Your instructions:
Read the records and gather each line that includes "agent".

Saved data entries
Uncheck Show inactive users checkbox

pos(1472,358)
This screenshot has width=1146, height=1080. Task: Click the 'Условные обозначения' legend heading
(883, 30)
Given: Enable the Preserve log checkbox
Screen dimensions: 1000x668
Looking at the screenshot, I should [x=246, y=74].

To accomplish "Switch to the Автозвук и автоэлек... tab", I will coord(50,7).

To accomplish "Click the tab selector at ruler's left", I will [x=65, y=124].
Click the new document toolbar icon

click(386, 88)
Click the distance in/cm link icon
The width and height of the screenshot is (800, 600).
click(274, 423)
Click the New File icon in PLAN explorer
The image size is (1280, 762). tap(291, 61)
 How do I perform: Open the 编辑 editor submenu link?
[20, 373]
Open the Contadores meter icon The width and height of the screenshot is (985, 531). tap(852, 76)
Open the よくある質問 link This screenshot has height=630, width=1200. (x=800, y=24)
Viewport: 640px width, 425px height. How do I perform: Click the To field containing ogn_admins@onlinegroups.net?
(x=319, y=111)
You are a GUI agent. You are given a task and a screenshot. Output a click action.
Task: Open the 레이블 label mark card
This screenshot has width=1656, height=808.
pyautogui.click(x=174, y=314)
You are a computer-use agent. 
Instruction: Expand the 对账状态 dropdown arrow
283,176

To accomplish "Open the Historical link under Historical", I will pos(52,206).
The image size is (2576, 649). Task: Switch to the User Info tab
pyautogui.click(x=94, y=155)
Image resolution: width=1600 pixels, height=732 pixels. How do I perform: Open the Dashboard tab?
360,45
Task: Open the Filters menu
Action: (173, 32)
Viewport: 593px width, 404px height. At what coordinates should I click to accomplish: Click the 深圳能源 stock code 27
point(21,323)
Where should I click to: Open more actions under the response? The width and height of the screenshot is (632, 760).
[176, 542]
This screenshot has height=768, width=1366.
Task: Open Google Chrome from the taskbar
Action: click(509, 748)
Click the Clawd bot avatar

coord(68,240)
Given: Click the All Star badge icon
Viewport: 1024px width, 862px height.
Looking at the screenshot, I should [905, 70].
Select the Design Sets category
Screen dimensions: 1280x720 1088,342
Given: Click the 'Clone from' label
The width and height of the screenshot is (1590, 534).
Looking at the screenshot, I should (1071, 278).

Your response:
You are a GUI agent. You are given a task and a screenshot. Output a click action.
You are a computer-use agent. 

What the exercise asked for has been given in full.